Methyl transfer reactions, mediated by methyltransferases (MeTrs), such as methionine synthase (MetH) or monomethylamine: CoM (MtmBC), constitute one of the most important classes of vitamin B12-dependent reactions. The challenge in exploring the catalytic function of MeTrs is related to their modular structure. From the crystallographic point of view, the structure of each subunit has been determined, but there is a lack of understanding of how each subunit interacts with each other. So far, theoretical studies of methyl group transfer were carried out for the structural models of the active site of each subunit. However, those studies do not include the effect of the enzymatic environment, which is crucial for a comprehensive understanding of enzyme-mediated methyl transfer reactions. Herein, to explore how two subunits interact with each other and how the methyl transfer reaction is catalyzed by MeTrs, molecular docking of the functional units of MetH and MtmBC was carried out. Along with the interactions of the functional units, the reaction coordinates, including the Co–C bond distance for methylation of cob(I)alamin (CoICbl) and the C–S bond distance in demethylation reaction of cob(III)alamin (CoIIICbl), were considered. The functional groups should be arranged so that there is an appropriate distance to transfer a methyl group and present results indicate that steric interactions can limit the number of potential arrangements.

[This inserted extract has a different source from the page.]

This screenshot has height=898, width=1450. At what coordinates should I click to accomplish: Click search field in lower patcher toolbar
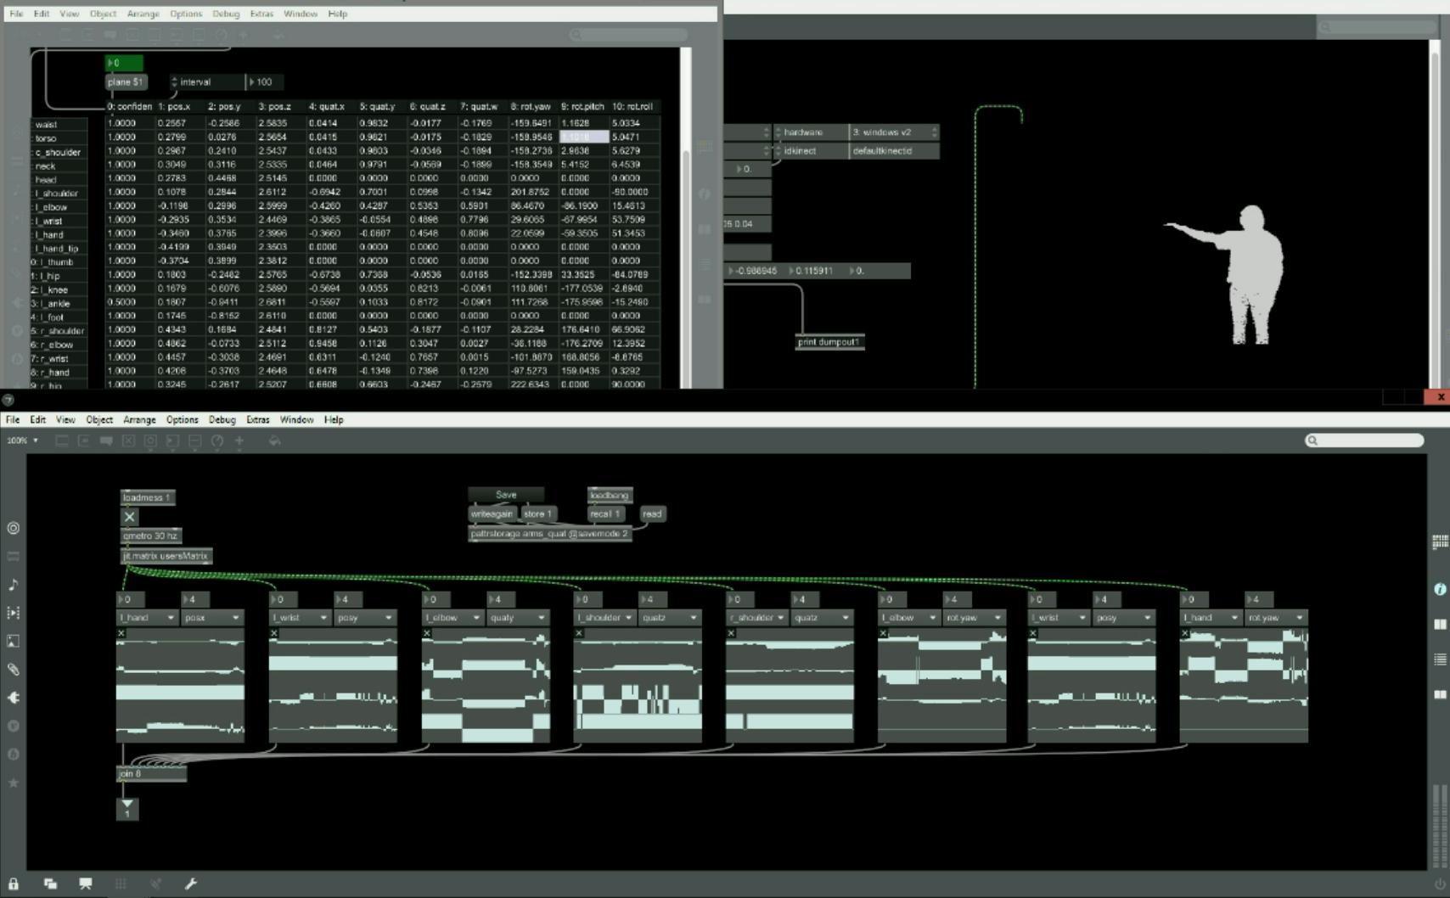[x=1364, y=440]
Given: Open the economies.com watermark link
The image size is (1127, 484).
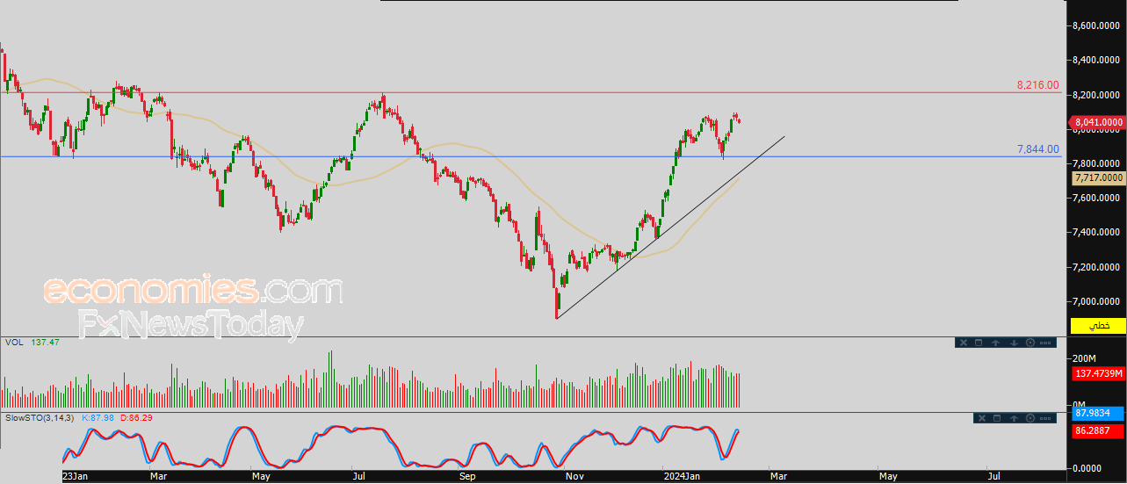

This calls into question the possibility of SN2-type mechanism previously proposed for MeTrs. Further, it leads to the conclusion that the methyl transfer reaction involves some spatial changes of modules suggesting an alternate radical-based pathway for MeTrs-mediated methyl transfer reactions. The calculations also showed that changes in torsion angles induce a change in reaction coordinates, namely Co–C and C–S bond distances, for the methylation and demethylation reactions catalyzed both by MetH and MtmBC.